# Need Pollination Advice



## Snickerdoodle (Apr 13, 2011)

I read a few posts, but still would like some advice.  I've got a male and female together in a grow box 2'x'2'x4'tall.  A single exhause fan with a pollen filter on the outlet.  My male is opening up and dusting his leaves with pollen.  Is it safe to assume that I will have a thorough pollenation, or should I manually pollenate the female in this environment?

Also, is it important to spray the plant with water, or not?

Finally, if there are any hydroponic growers out there, I would like to know if I should give the female any special nutrients to help her develop better seeds.  I currently give her 6ml/gallon Flora Nova Bloom with 3ml/gallon Flora Grow as a supplement.  Thanks!


----------



## Locked (Apr 13, 2011)

I like to hit the buds with a fine paint brush....as for spraying them with water I think you wait like an hour or so...not sure I don't chuck much pollen.


----------



## maineharvest (Apr 13, 2011)

water will kill the pollen so you prob dont want to do that and in your situation I dont think you need to worry about doing anything more.  You are going to end up with a lot of seeds, all you have to do is wait and let them do their thing.


----------



## Locked (Apr 13, 2011)

I think the spraying of water is actually to kill any remaining pollen...I believe it only takes a short time for the pollen to "take" and the spraying won't undo what has been done. Once again I am high and cld be talking dog farts.....


----------



## 4u2sm0ke (Apr 13, 2011)

I wouldnt spray anything water in an open pollenation room for atleast 2 hrs..longer the better...When he starts to open  I remove all the large fan leafs so pollen dont get on them...I then cut a branch or two a day  and shake the crap outta him over her...after a few days of this  the male is gone and SHe finishes up:aok:

take care and be safe:bolt::bong:

oh...and it takes a minimum of 4 weeks to make seed viable...longer the better again


----------



## SensiStarFan (Apr 13, 2011)

Recently I painted male pollen onto a female bud site on a plant that was a couple weeks into flower.  I painted the pollen on with a Q-tip and let the female plant sit outside for a couple hours.  Later I went back with a little fan and set up to blow on the area I painted pollen on with a Q-tip for a little while.  I then took the plant I put pollen on with a Q-tip and put her back in my flower area.  A month later I had seeds busting out of the area I painted pollen on with a Q-tip and I have not seen one other seed on that plant or any others in my flower area.  It definitely only takes a short period of time for the pollen to work it's magic on the pistils (insert male premature ejaculation joke here ).  In my case touching the pistils with a pollen covered Q-tip and then blowing off the excess pollen a few hours later produce a lot of seeds.  Time will tell if these seeds are viable but mine look great to me.

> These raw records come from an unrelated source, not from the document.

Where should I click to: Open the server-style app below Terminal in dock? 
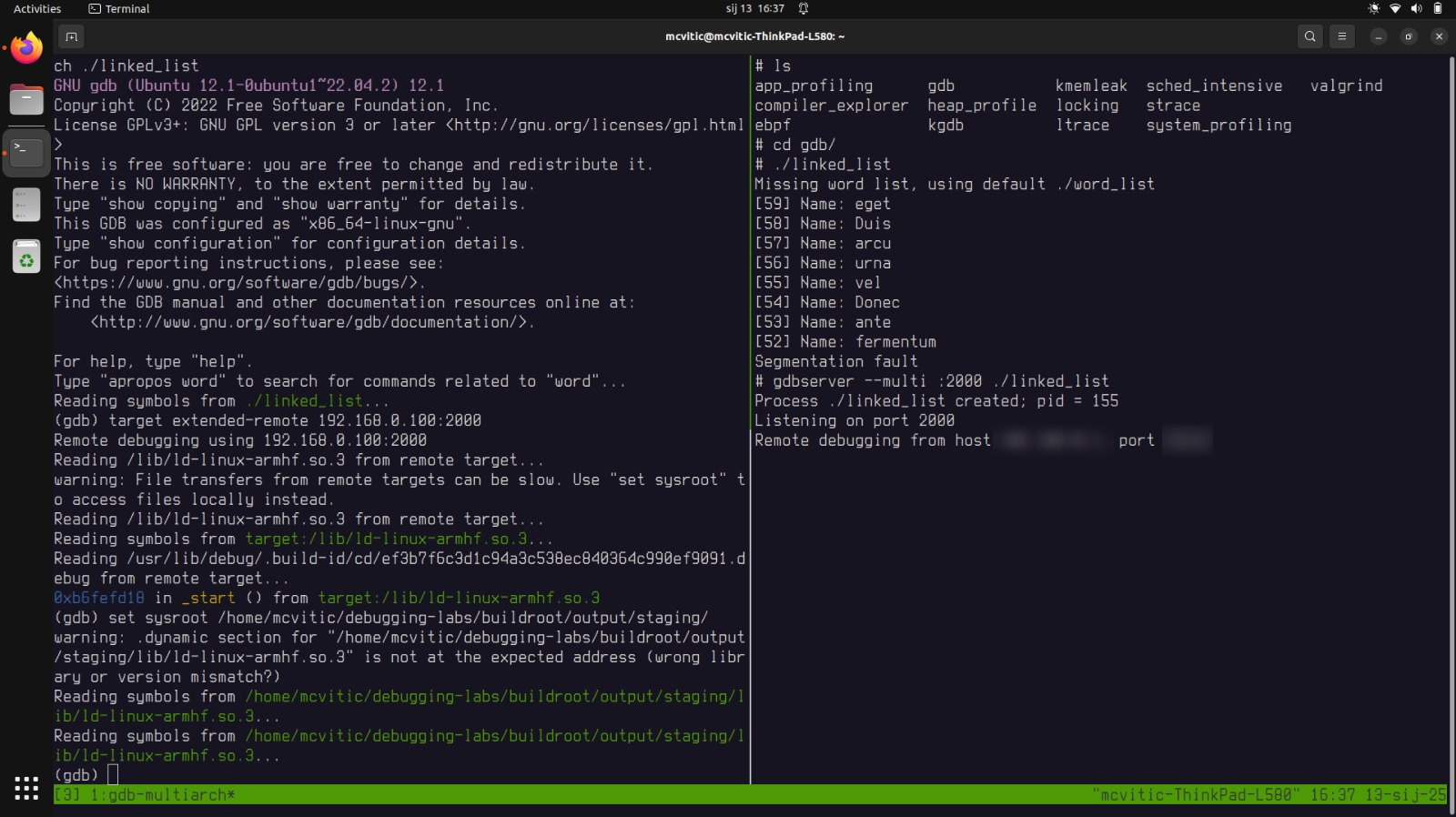click(x=26, y=205)
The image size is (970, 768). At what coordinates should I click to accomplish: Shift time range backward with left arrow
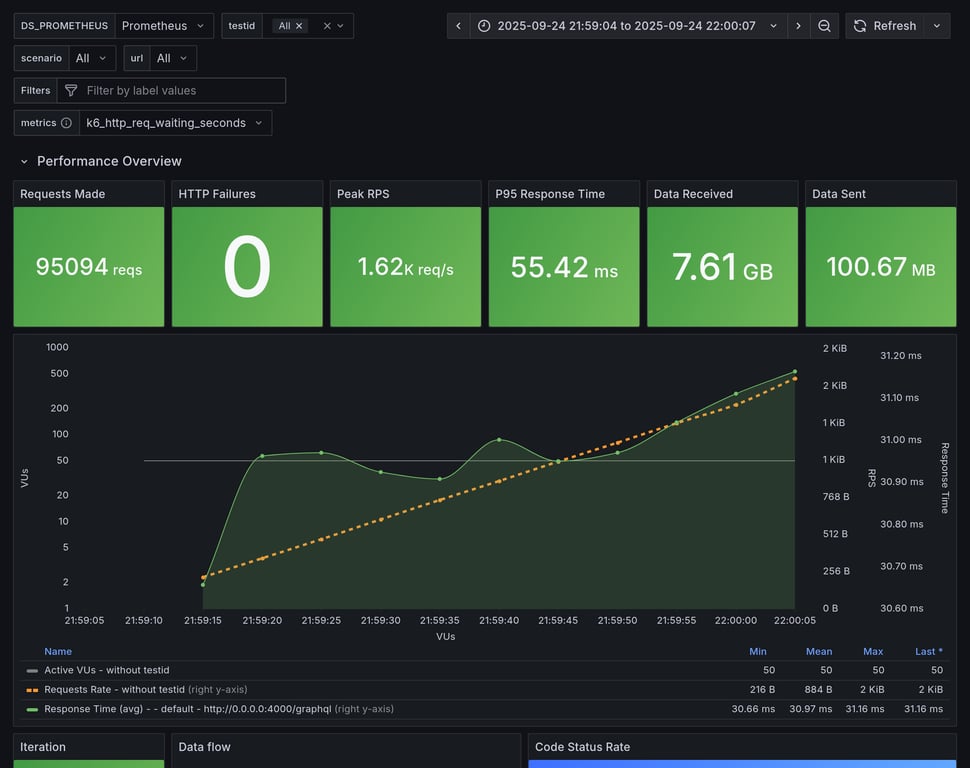pyautogui.click(x=458, y=26)
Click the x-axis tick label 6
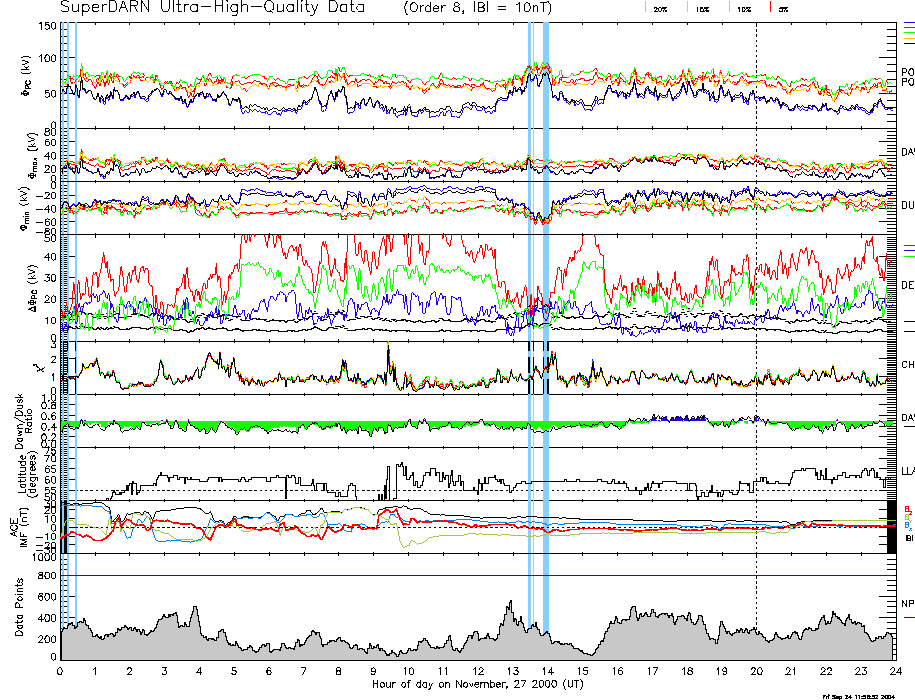 pos(269,671)
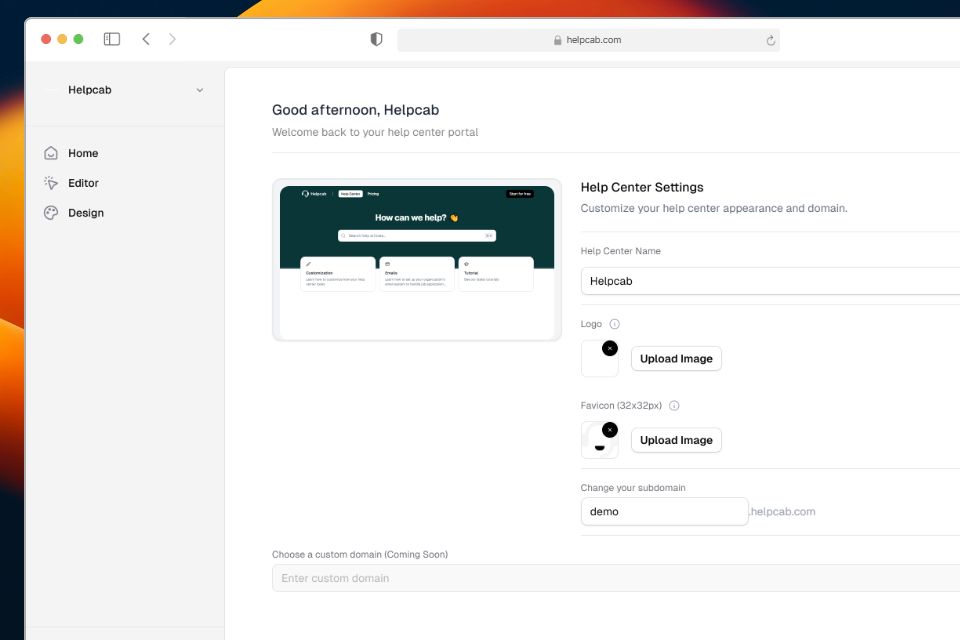The image size is (960, 640).
Task: Remove the current logo image
Action: [x=610, y=348]
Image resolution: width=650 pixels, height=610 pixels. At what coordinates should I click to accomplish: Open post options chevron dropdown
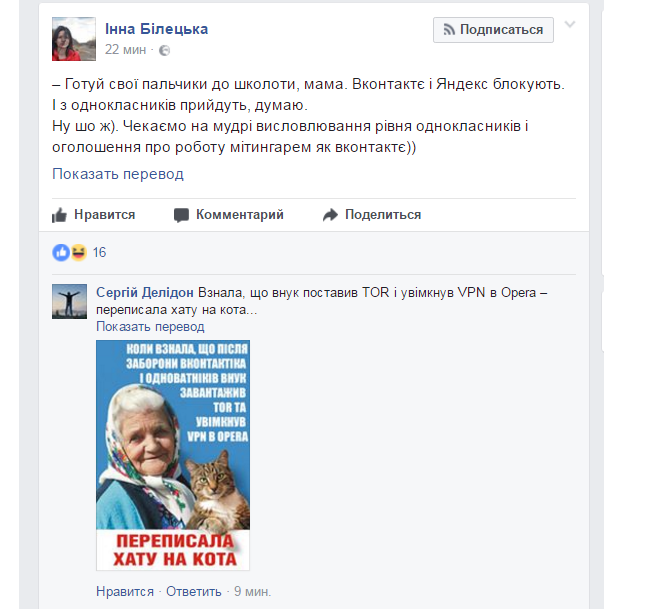coord(570,24)
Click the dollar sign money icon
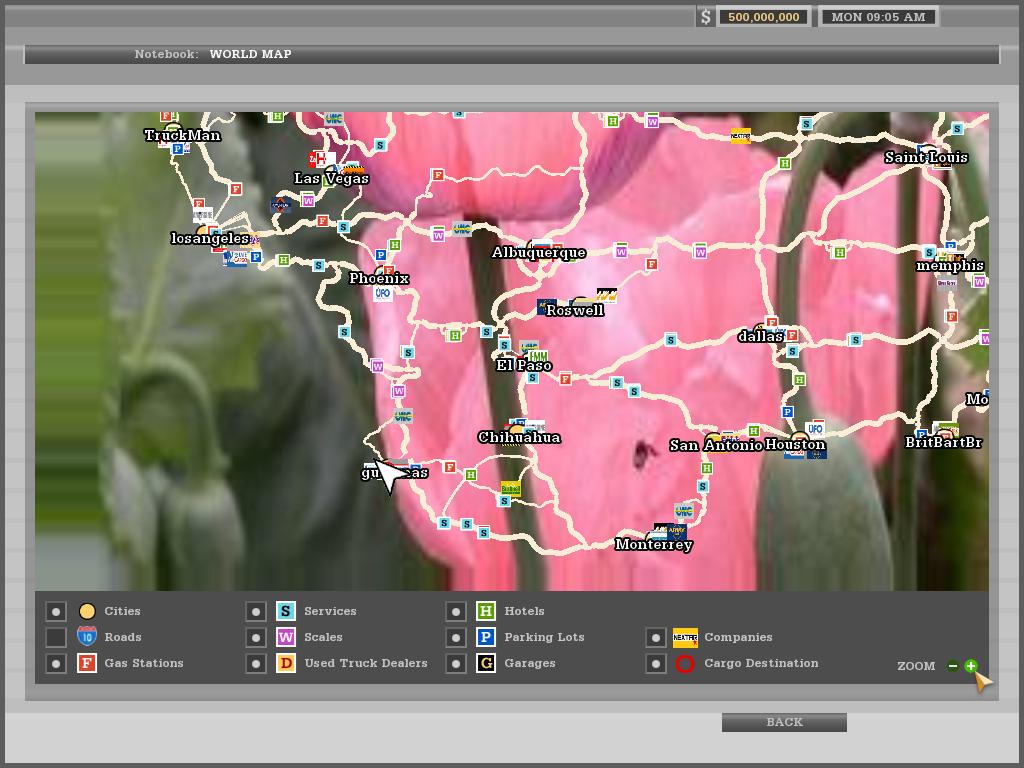Viewport: 1024px width, 768px height. coord(706,17)
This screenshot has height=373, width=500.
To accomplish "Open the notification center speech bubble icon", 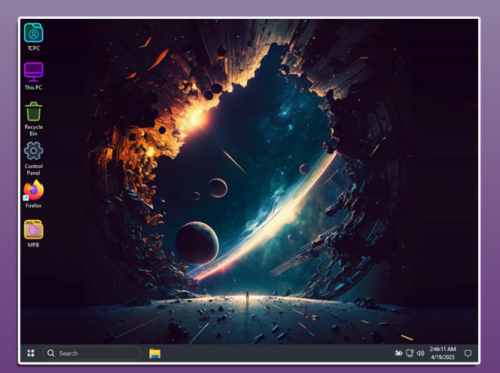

  When it comes to pollination you just need to figure out the fertility window.  Basically the male releases pollen anywhere from 2-4 weeks into flower depending on the strain and females should be pollinated around the same time.  You do not need to keep a male in flower for that long, once he shoots his pollen he is pretty much useless.....like most of us guys 

-SSF-


----------



## Snickerdoodle (Apr 14, 2011)

I got some good ideas.  I think I'll do a little shaking and leave them alone.  I really appreaciate the help.


----------



## ozzydiodude (Dec 27, 2011)

:confused2: Waldo this a mj site not trees 
You need to remove the spam links in your sig too


----------



## K Double (Jan 16, 2012)

Well if there are no other females in the tent then I would paint pollen over the female.  Wait a few hours (maybe a whole day), then spray with water.  

I don't see the need to change the nutrient regiment.  Time is the best thing for seed creation and in my experience it takes about 5-6 weeks to produce fully mature seeds so good luck with that.

Remember that if those sacs have burst then the pollen is airborne and if there are other females in the tent then they are compromised and will produce seeds as well.  Pollen chucking should always be done in a controlled environment.  I never grow my males and females together. 

Just my 2 cents.


----------